Structure, Conductivity, and Sensor Properties of Nanosized ZnO-In2O3 Composites: Influence of Synthesis MethodMariya I. Ikim, Vladimir F. Gromov, Genrikh N. Gerasimov, Elena Y. Spiridonova, Anastasiya R. Erofeeva, Kairat S. Kurmangaleev, Kirill S. Polunin, Olusegun J. Ilegbusi, Leonid I. Trakhtenberg
- Electrical and Electronic Engineering
- Mechanical Engineering
- Control and Systems Engineering
The influence of the method used for synthesizing ZnO-In2O3 composites (nanopowder mixing, impregnation, and hydrothermal method) on the structure, conductivity, and sensor properties is investigated. With the nanopowder mixing, the size of the parent nanoparticles in the composite remains practically unchanged in the range of 50–100 nm. The impregnation composites consist of 70 nm In2O3 nanoparticles with ZnO nanoclusters < 30 nm in size located on its surface.
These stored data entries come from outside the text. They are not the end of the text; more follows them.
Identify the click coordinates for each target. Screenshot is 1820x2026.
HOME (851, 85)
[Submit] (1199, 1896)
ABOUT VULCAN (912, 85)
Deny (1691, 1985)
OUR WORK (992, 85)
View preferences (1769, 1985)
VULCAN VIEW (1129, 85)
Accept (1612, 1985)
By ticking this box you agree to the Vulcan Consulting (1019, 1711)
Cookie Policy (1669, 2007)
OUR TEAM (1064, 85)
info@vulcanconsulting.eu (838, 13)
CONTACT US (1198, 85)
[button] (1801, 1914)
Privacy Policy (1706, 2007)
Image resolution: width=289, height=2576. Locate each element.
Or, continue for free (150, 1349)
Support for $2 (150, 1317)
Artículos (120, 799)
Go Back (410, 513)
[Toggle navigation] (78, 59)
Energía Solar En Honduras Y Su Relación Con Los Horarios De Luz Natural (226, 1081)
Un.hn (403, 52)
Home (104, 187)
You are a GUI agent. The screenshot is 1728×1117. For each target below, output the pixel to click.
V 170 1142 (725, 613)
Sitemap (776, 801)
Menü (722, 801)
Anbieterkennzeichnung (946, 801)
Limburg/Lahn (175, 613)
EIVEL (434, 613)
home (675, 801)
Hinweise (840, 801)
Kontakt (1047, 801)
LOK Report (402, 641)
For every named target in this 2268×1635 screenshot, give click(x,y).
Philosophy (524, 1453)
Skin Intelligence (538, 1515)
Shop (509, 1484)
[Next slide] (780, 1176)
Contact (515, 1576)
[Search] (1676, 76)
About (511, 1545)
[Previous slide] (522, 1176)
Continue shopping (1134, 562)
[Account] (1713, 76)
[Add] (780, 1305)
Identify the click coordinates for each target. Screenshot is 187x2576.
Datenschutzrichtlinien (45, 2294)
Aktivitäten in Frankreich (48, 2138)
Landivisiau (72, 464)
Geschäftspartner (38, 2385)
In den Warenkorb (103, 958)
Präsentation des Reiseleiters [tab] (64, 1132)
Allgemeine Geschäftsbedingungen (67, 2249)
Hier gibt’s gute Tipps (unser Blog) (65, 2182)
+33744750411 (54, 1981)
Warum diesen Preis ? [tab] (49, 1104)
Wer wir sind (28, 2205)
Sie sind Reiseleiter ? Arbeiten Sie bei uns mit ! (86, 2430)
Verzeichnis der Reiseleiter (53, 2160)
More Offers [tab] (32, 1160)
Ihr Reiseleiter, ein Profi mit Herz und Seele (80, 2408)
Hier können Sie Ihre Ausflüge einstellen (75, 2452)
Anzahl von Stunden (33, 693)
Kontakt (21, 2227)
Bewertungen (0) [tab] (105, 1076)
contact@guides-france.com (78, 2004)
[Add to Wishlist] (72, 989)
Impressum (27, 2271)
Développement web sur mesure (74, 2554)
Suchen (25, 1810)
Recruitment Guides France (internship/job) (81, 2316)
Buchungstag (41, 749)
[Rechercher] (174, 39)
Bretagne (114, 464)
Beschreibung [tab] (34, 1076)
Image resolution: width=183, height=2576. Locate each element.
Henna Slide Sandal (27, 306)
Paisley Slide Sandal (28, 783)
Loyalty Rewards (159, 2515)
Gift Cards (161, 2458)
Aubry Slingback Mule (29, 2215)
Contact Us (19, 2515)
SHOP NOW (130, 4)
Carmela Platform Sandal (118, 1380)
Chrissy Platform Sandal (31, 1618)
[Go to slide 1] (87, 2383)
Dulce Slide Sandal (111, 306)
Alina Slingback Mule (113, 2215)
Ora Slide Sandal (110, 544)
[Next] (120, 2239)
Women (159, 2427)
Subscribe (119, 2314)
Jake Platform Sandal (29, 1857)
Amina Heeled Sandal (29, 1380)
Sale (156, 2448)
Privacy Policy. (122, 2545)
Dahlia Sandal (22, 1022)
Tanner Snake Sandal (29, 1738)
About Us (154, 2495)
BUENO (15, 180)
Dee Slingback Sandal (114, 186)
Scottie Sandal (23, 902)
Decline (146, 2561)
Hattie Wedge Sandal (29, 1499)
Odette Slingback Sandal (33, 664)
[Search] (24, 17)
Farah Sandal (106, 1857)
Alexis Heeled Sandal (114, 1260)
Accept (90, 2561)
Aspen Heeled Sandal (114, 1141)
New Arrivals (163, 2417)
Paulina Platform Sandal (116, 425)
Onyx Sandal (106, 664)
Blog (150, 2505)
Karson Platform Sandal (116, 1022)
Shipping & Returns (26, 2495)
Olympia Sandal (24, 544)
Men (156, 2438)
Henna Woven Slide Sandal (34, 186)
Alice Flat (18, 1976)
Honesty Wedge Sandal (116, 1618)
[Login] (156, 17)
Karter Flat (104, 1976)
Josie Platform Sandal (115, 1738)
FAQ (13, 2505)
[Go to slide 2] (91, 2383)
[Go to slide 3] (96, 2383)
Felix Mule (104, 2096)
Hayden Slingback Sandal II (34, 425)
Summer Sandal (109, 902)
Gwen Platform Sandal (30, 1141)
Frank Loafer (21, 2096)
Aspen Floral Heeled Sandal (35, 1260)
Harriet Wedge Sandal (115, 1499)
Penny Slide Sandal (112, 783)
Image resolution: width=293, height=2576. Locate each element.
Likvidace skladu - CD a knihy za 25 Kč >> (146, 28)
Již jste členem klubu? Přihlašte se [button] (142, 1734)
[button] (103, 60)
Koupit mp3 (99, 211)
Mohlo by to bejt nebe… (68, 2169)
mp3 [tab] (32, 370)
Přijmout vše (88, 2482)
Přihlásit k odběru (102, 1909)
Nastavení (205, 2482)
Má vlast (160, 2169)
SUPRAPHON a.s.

The nanoparticles in the hydrothermal composites have a narrow size distribution in the range of 10–20 nm. The specific surface of hydrothermal samples is five times higher than that of impregnated samples. The sensor response of the impregnated composite to 1100 ppm H2 is 1.3–1.5 times higher than the response of the mixed composite. Additives of 15–20 and 85 wt.% ZnO to mixed and impregnated composites lead to an increase in the response compared with pure In2O3. In the case of hydrothermal composite, up to 20 wt.% ZnO addition leads to a decrease in response, but 65 wt.% ZnO addition increases response by almost two times compared with pure In2O3. The sensor activity of a hydrothermal composite depends on the phase composition of In2O3. The maximum efficiency is reached for the composite containing cubic In2O3 and the minimum for rhombohedral In2O3. An explanation is provided for the observed effects.